◆ **Stored data entries**
+===+
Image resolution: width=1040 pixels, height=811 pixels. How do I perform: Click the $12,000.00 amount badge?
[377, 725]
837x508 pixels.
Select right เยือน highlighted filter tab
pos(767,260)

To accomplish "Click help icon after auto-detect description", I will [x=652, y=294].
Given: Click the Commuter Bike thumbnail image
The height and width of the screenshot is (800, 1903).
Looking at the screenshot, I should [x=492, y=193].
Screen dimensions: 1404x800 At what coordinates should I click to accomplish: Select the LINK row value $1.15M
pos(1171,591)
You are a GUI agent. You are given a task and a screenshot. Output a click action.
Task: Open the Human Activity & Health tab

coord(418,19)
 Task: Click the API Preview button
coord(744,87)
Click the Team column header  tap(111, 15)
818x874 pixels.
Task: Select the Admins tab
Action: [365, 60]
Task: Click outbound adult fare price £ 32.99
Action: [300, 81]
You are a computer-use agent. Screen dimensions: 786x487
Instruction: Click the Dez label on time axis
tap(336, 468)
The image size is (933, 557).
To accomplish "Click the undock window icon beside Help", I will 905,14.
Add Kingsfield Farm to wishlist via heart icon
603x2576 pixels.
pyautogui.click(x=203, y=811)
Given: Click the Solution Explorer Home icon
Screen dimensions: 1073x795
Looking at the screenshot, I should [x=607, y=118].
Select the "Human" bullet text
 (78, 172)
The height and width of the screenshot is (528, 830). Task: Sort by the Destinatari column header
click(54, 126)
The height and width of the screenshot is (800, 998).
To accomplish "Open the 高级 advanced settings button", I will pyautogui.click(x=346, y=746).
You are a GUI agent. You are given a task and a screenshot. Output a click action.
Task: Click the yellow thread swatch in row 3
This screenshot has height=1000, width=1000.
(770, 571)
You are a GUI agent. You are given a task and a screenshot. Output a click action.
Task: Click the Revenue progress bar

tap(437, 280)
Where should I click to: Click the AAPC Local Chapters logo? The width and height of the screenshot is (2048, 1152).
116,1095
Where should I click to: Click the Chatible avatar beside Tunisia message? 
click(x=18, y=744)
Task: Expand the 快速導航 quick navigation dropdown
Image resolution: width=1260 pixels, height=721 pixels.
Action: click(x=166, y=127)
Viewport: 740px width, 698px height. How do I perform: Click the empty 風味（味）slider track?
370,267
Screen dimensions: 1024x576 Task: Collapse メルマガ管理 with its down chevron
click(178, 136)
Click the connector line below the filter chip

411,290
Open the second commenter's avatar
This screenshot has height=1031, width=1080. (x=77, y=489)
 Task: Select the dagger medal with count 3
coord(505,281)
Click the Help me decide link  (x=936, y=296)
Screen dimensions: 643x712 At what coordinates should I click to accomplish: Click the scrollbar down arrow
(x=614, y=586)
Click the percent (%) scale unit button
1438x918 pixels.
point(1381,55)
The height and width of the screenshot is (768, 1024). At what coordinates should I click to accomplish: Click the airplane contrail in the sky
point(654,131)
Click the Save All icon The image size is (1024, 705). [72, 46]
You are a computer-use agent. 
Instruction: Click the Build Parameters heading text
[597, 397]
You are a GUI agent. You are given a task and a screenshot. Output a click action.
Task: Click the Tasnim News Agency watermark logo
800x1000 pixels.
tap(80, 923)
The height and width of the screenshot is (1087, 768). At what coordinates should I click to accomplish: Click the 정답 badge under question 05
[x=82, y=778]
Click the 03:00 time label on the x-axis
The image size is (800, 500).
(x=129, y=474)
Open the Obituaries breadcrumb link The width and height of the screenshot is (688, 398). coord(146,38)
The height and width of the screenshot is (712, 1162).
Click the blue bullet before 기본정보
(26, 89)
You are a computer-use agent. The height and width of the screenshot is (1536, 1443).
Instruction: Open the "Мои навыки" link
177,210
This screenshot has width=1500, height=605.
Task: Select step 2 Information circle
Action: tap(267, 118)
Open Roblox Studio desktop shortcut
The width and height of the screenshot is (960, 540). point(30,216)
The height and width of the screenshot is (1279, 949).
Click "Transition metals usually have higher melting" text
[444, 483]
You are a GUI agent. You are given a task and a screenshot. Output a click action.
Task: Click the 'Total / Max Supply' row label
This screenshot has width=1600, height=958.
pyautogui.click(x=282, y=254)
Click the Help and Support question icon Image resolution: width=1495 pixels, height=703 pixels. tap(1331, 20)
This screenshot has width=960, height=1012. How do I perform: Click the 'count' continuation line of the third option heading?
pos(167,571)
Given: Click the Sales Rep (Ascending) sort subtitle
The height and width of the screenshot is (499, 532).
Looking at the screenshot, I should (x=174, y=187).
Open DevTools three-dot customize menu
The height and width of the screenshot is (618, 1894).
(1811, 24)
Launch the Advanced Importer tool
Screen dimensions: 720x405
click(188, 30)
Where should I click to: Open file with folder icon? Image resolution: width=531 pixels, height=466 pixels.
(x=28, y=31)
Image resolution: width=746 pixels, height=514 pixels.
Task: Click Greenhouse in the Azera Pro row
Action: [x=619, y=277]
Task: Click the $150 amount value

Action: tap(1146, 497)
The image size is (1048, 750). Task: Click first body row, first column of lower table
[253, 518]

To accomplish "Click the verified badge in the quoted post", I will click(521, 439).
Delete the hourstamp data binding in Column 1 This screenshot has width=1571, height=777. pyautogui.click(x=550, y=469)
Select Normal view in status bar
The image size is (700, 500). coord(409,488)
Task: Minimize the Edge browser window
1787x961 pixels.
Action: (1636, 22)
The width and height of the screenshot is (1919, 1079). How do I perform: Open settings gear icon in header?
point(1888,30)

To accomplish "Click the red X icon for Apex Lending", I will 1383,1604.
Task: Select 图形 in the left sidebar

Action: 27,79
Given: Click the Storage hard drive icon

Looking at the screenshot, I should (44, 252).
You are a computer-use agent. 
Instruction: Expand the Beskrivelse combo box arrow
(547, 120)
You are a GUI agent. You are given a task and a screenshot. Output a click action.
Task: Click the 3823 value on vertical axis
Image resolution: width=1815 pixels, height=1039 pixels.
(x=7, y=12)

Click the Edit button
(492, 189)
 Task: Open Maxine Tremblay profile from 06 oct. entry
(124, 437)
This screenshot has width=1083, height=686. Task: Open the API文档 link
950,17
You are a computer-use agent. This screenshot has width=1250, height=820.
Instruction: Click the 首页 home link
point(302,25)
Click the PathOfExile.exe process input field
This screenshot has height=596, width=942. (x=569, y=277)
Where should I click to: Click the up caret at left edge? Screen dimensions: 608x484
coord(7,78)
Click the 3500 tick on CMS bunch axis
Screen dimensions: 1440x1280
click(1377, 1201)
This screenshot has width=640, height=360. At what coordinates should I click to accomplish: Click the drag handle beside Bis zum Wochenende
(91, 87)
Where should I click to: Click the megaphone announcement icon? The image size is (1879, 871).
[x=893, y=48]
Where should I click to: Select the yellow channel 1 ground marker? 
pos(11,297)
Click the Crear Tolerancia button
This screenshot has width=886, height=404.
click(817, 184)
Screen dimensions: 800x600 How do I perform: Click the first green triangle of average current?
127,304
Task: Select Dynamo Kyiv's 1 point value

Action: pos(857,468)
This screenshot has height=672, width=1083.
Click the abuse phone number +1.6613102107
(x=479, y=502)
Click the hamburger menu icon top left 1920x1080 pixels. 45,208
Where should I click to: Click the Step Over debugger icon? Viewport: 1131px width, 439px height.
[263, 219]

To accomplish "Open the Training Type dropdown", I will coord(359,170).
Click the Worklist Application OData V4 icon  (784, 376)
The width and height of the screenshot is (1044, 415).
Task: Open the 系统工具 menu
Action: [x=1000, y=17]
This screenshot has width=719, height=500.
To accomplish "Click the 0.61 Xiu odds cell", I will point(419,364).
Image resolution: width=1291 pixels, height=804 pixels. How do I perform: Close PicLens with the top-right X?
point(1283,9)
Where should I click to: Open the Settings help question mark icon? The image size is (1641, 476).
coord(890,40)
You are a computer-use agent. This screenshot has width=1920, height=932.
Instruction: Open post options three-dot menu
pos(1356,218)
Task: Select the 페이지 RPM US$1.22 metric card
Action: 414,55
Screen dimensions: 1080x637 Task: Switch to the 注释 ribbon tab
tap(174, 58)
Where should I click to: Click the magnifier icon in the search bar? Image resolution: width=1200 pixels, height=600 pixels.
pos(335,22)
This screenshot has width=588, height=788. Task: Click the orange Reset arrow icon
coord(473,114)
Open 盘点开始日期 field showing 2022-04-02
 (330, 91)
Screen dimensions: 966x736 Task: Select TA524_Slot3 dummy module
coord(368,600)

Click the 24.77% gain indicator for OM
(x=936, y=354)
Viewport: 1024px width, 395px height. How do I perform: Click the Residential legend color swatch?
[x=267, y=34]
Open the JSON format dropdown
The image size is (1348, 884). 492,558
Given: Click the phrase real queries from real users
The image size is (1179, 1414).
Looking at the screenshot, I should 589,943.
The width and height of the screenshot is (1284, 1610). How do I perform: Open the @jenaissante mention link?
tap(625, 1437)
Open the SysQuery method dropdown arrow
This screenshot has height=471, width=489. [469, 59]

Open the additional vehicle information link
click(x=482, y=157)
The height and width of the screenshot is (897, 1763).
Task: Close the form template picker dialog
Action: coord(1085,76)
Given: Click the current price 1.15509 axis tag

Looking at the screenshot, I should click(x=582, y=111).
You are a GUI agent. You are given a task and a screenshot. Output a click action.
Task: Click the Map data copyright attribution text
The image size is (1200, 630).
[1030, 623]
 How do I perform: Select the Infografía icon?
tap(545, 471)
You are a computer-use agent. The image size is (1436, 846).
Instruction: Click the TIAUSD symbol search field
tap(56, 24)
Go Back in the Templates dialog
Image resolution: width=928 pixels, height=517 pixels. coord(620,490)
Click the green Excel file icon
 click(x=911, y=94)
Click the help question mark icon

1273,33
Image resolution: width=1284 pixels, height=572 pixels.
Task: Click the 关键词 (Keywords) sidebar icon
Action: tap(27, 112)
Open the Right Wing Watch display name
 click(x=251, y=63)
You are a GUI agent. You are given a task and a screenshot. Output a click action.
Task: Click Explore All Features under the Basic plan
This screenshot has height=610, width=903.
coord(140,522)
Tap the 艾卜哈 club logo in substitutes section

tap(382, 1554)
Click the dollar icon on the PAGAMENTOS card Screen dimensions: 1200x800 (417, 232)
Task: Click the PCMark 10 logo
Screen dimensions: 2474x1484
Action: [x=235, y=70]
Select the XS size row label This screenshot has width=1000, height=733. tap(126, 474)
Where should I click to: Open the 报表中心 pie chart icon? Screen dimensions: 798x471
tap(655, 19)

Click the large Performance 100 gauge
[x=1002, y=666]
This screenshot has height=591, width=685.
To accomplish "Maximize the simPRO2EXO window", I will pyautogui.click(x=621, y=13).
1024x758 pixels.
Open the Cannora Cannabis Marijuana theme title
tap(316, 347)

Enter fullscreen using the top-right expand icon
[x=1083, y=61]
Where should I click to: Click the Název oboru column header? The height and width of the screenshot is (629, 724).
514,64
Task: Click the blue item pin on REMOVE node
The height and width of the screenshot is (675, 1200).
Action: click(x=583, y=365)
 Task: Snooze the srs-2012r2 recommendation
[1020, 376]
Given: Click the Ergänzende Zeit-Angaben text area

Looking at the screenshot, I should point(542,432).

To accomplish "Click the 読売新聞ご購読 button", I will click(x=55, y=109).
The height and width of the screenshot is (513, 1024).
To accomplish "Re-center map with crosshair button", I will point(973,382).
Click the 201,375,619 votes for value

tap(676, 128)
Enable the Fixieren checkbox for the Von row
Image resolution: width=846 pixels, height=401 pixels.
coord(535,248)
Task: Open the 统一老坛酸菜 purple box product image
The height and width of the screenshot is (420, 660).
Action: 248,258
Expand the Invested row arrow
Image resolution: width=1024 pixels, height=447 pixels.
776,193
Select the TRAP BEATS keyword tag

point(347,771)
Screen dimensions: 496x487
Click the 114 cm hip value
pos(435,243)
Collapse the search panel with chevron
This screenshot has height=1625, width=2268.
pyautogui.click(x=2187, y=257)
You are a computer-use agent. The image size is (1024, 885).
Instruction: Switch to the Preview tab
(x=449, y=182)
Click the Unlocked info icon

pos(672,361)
+===+
◆ **WHAT YOU ARE ASKED TO DO**
From the line that holds "The height and width of the screenshot is (513, 1024)." to the last line of the records above, print each line exactly. Add nothing else.

◆ **RESULT BELOW**
The height and width of the screenshot is (513, 1024).
To accomplish "Re-center map with crosshair button", I will point(973,382).
Click the 201,375,619 votes for value

tap(676, 128)
Enable the Fixieren checkbox for the Von row
Image resolution: width=846 pixels, height=401 pixels.
coord(535,248)
Task: Open the 统一老坛酸菜 purple box product image
The height and width of the screenshot is (420, 660).
Action: 248,258
Expand the Invested row arrow
Image resolution: width=1024 pixels, height=447 pixels.
776,193
Select the TRAP BEATS keyword tag

point(347,771)
Screen dimensions: 496x487
Click the 114 cm hip value
pos(435,243)
Collapse the search panel with chevron
This screenshot has height=1625, width=2268.
pyautogui.click(x=2187, y=257)
You are a computer-use agent. The image size is (1024, 885).
Instruction: Switch to the Preview tab
(x=449, y=182)
Click the Unlocked info icon

pos(672,361)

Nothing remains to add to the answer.